#### SEITENAUSZUG
====================

Fokus Ost


Zurück in die Zukunft.
Mai 9, 2008, 8:39 am
Filed under: Archiv 2007

Tatarstanische Schulbücher zwischen nationaler und föderaler Geschichtsschreibung.

In Kasan, der Hauptstadt der Republik Tatarstan, trafen sich Wissenschaftler zu einer Konferenz mit dem etwas sperrigen Titel «The Contemporary Russian Historical Science: Prospect of Research and Realization of a National Educational Policy». Ein Schwerpunkt waren Debatten über die Inhalte im Geschichtsunterricht, um Xenophobie sowie nationalistische und rassistische Intoleranz in der multinationalen Gesellschaft der Russländischen Föderation abzubauen.

Die Republik Tatarstan ist eines von 85 Föderationssubjekten der Russländischen Föderation. Unter den 21 Republiken im Föderationsverband ist sie wohl eine der interessantesten und prosperierendsten, im ökonomischen aber auch im politischen Sinne.

Zu diesem Treffen im April diesen Jahres hatten das Institut für Geschichte „Š. Mardžani“ der Akademie der Wissenschaften Tatarstans, das Bildungsministerium und der Verband der Geschichtslehrer Tatarstans Historiker, Soziologen, Didaktiker und Politiker geladen, unterstützt von ISHD, der `International Society for History Didactics` und EUROCLIO, der `European Standing Conference of History Teachers’ Associations`.

Die Beiträge der KongressteilnehmerInnen boten einen Überblick über den Stand des Lehrens von Geschichte aus russländischer, europäischer und asiatischer Perspektive sowie einem `Weltblick` darauf. Abhebend auf Resultate von Analysen des Geschichtsunterrichtes der Russländischen Föderation wurde generell auf die positive Erfahrung mit multikulturellen Ansätzen weltweit aufmerksam gemacht. Diskutiert wurde die Rolle des Geschichtsunterrichts bei der Prävention und dem Überwinden von interethnischen und interreligiösen Problemen in der Gesellschaft der Russländischen Föderation. Ein wichtiger Streitpunkt war in dem Kontext der Beschluss des Bildungsministeriums in Moskau über die Einführung eines landesweiten Religionsunterrichts, was von nichtrussischen Völkern als Propagierung orthodox-slawischer Mehrheitskultur verstanden wird. Deshalb lag ein Focus der Veranstaltung auf der Analyse von Darstellungen islamisch-christlicher Beziehungen in den russländischen Schulbüchern und methodologische Aspekte bei deren Erstellung.

====================

#### ARBEITSDATEN
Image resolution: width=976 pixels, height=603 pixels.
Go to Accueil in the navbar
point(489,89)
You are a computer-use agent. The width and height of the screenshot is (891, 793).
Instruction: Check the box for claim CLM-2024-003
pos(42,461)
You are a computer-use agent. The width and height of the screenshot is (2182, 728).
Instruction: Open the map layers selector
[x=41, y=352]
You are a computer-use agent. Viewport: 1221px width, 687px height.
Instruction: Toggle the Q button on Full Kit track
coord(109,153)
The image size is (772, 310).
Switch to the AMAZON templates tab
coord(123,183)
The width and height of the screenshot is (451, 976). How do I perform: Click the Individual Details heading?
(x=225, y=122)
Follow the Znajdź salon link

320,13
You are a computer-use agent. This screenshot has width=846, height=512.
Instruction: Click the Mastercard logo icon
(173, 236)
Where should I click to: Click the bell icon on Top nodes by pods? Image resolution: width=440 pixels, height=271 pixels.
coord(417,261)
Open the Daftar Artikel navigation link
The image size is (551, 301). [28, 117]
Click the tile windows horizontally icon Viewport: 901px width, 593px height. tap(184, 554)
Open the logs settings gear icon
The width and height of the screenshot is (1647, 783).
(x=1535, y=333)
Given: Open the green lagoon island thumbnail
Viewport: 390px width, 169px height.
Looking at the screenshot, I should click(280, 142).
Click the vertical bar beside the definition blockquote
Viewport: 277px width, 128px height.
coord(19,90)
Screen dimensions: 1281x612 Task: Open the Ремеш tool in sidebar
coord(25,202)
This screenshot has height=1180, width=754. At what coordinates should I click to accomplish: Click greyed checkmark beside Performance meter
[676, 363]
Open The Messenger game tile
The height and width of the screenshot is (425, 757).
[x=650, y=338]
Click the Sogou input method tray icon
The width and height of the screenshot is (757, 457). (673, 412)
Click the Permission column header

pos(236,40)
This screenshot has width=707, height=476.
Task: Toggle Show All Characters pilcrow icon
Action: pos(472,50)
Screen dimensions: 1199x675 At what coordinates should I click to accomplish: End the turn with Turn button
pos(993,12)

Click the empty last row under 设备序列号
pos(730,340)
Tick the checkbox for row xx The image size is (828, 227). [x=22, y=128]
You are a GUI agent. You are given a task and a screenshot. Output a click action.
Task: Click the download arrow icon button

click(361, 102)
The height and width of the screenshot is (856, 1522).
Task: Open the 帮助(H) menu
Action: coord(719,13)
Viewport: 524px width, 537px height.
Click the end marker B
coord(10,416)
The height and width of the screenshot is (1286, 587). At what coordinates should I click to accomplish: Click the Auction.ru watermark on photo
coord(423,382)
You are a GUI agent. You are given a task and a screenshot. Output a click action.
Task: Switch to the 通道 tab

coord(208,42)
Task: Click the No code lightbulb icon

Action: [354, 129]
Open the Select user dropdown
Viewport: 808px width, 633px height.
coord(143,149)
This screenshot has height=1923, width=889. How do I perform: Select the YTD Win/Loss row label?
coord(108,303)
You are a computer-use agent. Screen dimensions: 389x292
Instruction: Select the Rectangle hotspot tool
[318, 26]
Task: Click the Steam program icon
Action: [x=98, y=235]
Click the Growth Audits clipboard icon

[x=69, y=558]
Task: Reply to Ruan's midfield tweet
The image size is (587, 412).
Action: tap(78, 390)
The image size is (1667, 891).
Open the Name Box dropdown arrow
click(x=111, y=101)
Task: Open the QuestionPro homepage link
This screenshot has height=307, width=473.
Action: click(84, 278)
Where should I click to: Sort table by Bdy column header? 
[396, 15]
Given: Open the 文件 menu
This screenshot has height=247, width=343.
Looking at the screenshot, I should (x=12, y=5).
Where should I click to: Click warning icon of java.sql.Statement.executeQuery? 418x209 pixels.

====================

#### ZU LÖSENDE AUFGABEN
• 1. Prüfe, ob die Aussagen (a), (b) und (c) mit dem Bericht über die Konferenz in Kasan übereinstimmen, und antworte jeweils mit Ja oder Nein samt den entscheidenden Worten des Berichts im genauen Wortlaut.
(a) Tatarstan ist eines von 85 Föderationssubjekten der Russländischen Föderation.
(b) Die Konferenz fand im Mai statt.
(c) Den Beschluss über einen landesweiten Religionsunterricht fasste das Bildungsministerium in Kasan.
• 2. Gib bitte nur die Anzahl der Zeilen in den Datensätzen an, die das Wort „Where“ enthalten. Groß- und Kleinschreibung zählt.
Der Bericht über die Konferenz in Kasan und die Datensätze stehen in keinem Zusammenhang.

#### DIE LÖSUNGEN
• 1.
(a) Ja: „Die Republik Tatarstan ist eines von 85 Föderationssubjekten der Russländischen Föderation.“
(b) Nein: „Zu diesem Treffen im April diesen Jahres“
(c) Nein: „der Beschluss des Bildungsministeriums in Moskau“

• 2. 3